■ What to do ■
Continue the forum post about the PyMC3 mixture model and its bad initial energy error, picking up after its last line.

Start Extract

I’ve extended this model to have a triangle_name
variable that comes from a mixture of categorical variables. I’ve defined this mixture very similarly to the triangle
mixture. To make things simple, I made triangle=0.
, rather than defining it as a random variable. I expected everything to go well, but I get an error about bad initial energy for that value of triangle
. When triangle=1.
, the sampler works.
Here is some sample code.
pTri_given_on = 1.
pTri_given_not_on = .7
tri_delta_on = pTri_given_on - pTri_given_not_on
tri_name_giv_tri_on_dist = numpy.array([.4, .4, .2])
tri_name_giv_tri_not_on_dist = numpy.array([.2,.3, .5])
n = 1000
NA_ENCODING = -10
with pymc3.Model() as model:
NA = pymc3.Constant.dist(c=NA_ENCODING)
# On
pOn = pymc3.Beta('pOn', alpha=on_count, beta=(schema_count - on_count))
on = pymc3.Bernoulli('on', p=pOn)
triangle = 0.
triangle_name_mixture_weights = [on * triangle, (1. - on) * triangle, on * (1. - triangle) + (1. - on) * (1. - triangle)]
tri_name_given_tri_and_on = pymc3.Categorical.dist(p=tri_name_giv_tri_on_dist)
tri_name_given_tri_and_not_on = pymc3.Categorical.dist(p=tri_name_giv_tri_not_on_dist)
triangle_name = pymc3.Mixture('triangle_name', w=triangle_name_mixture_weights, \
comp_dists=[tri_name_given_tri_and_on, tri_name_given_tri_and_not_on, NA], \
shape=1, testval=0., dtype="int64")
res=pymc.sample(n)
This code generates the following error:
Multiprocess sampling (2 chains in 2 jobs)
CompoundStep
>NUTS: [pOn]
>BinaryGibbsMetropolis: [on]
>Metropolis: [triangle_name]
Sampling 2 chains: 0%| | 0/3000 [00:00<?, ?draws/s]/usr/local/lib/python3.5/dist-packages/numpy/core/fromnumeric.py:3118: RuntimeWarning: Mean of empty slice.
out=out, **kwargs)
/usr/local/lib/python3.5/dist-packages/numpy/core/fromnumeric.py:3118: RuntimeWarning: Mean of empty slice.
out=out, **kwargs)
Bad initial energy, check any log probabilities that are inf or -inf, nan or very small:
triangle_name NaN
pymc3.parallel_sampling.RemoteTraceback:
"""

End Extract
Start Excerpted records

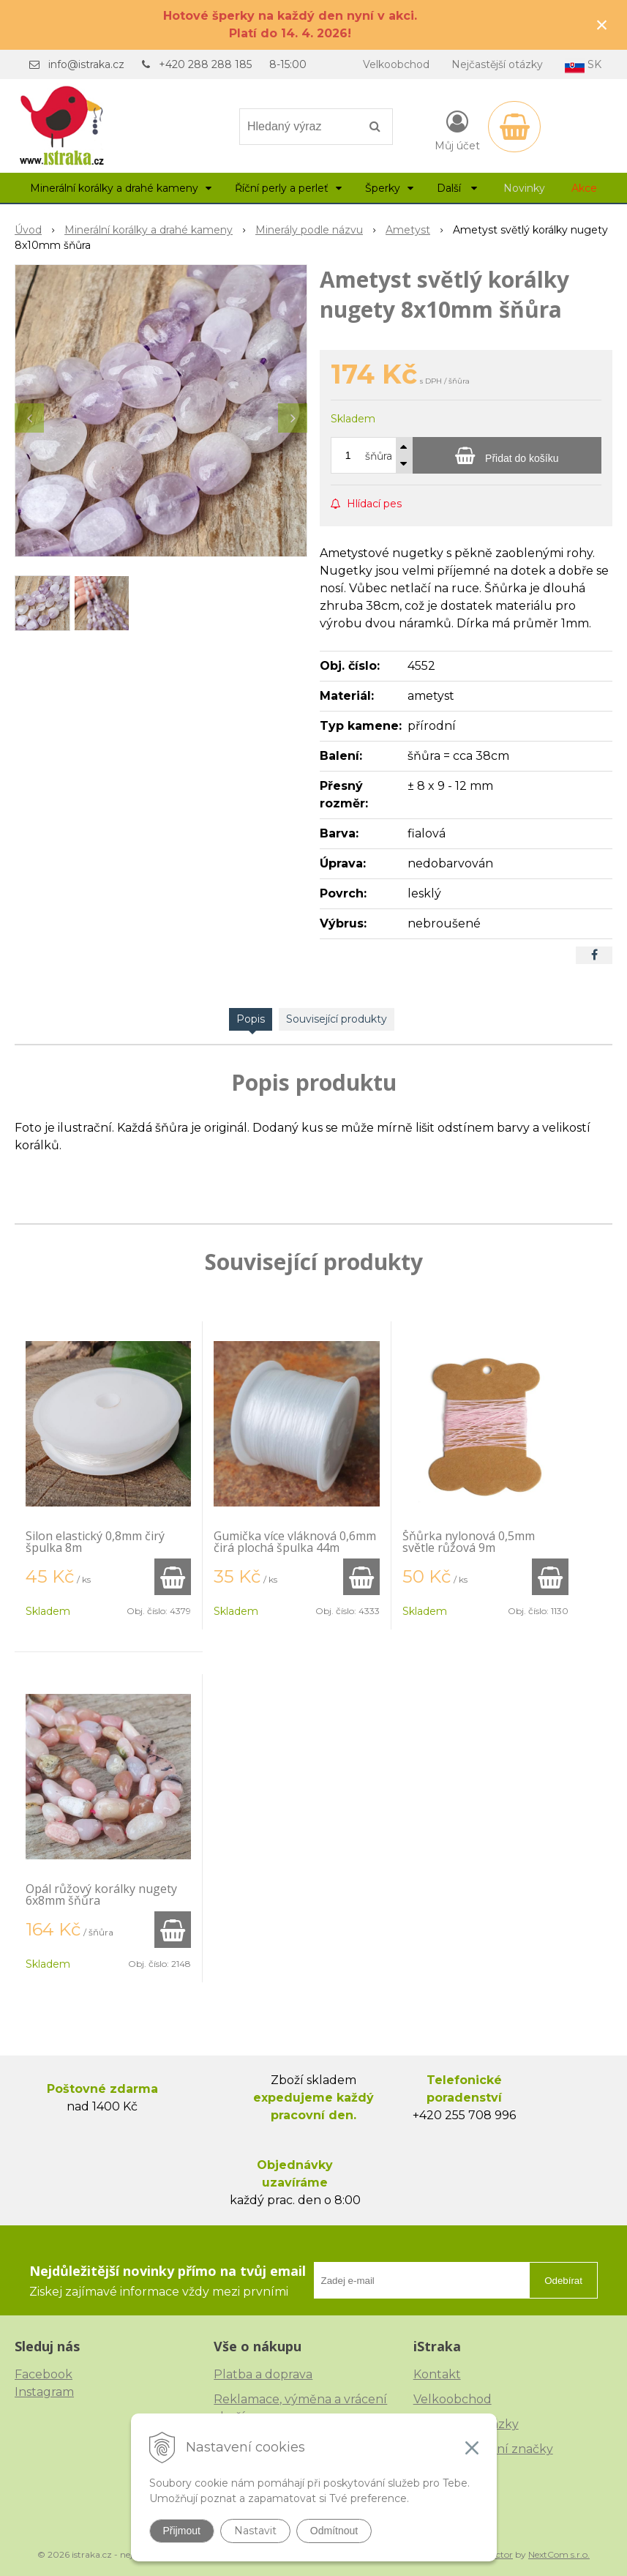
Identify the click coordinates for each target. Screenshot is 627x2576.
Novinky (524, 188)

End Excerpted records
Start Excerpted records

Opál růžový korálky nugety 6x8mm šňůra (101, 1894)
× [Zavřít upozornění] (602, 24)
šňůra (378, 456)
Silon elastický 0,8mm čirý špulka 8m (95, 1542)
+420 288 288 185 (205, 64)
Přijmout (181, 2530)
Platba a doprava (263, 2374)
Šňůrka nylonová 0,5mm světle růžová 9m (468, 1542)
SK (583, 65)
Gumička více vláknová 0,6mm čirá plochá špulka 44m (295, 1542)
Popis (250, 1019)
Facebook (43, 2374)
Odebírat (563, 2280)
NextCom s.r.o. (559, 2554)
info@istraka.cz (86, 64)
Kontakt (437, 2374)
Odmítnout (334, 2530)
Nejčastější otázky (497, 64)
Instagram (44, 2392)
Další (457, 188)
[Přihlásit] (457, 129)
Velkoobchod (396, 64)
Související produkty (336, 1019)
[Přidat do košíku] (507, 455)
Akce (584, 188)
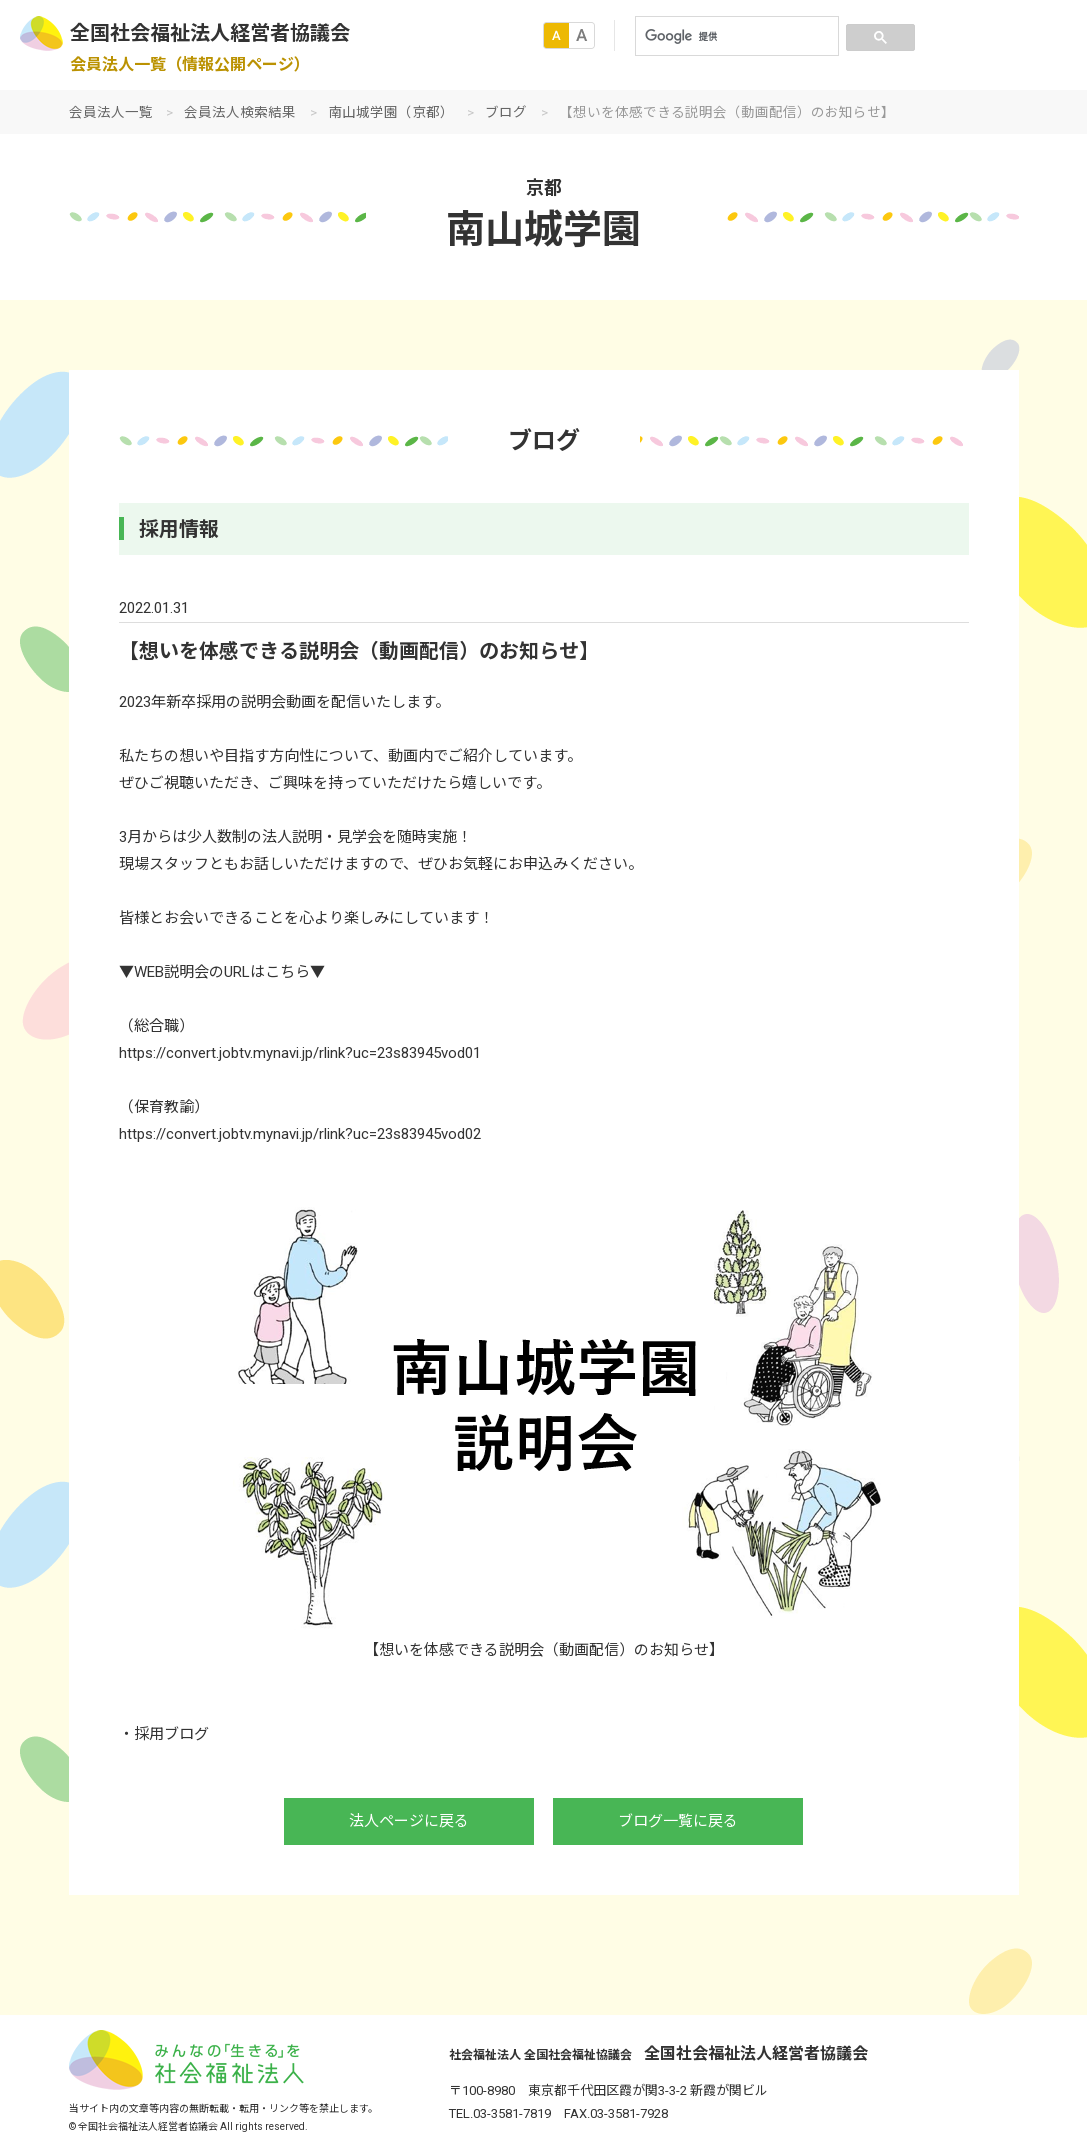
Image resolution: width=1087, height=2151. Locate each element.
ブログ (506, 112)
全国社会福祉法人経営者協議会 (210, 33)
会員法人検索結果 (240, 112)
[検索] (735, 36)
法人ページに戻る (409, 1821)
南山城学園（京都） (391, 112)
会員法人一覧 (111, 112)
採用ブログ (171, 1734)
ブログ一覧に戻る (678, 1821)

End Excerpted records

■ Answer below ■
Traceback (most recent call last):
File "/usr/local/lib/python3.5/dist-packages/pymc3/parallel_sampling.py", line 160, in _start_loop
point, stats = self._compute_point()
File "/usr/local/lib/python3.5/dist-packages/pymc3/parallel_sampling.py", line 191, in _compute_point
point, stats = self._step_method.step(self._point)
File "/usr/local/lib/python3.5/dist-packages/pymc3/step_methods/compound.py", line 27, in step
point, state = method.step(point)
File "/usr/local/lib/python3.5/dist-packages/pymc3/step_methods/arraystep.py", line 247, in step
apoint, stats = self.astep(array)
File "/usr/local/lib/python3.5/dist-packages/pymc3/step_methods/hmc/base_hmc.py", line 144, in astep
raise SamplingError("Bad initial energy")
pymc3.exceptions.SamplingError: Bad initial energy
"""
The above exception was the direct cause of the following exception:
pymc3.exceptions.SamplingError: Bad initial energy
The above exception was the direct cause of the following exception:
Traceback (most recent call last):
File "test.py", line 109, in <module>
res = pymc3.sample(n)
File "/usr/local/lib/python3.5/dist-packages/pymc3/sampling.py", line 432, in sample
trace = _mp_sample(**sample_args)
File "/usr/local/lib/python3.5/dist-packages/pymc3/sampling.py", line 965, in _mp_sample
for draw in sampler:
File "/usr/local/lib/python3.5/dist-packages/pymc3/parallel_sampling.py", line 393, in __iter__
draw = ProcessAdapter.recv_draw(self._active)
File "/usr/local/lib/python3.5/dist-packages/pymc3/parallel_sampling.py", line 297, in recv_draw
raise error from old_error
pymc3.parallel_sampling.ParallelSamplingError: Bad initial energy
The reason why I ask is because I want to make triangle_name
depend on the system’s beliefs about on
and triangle
. When I make this model explicit:
# Triangle
triangle_mixture_weights = [on, (1. - on)]
tri_giv_on = pymc3.Bernoulli.dist(pTri_given_not_on + tri_delta_on)
tri_giv_not_on = pymc3.Bernoulli.dist(pTri_given_not_on)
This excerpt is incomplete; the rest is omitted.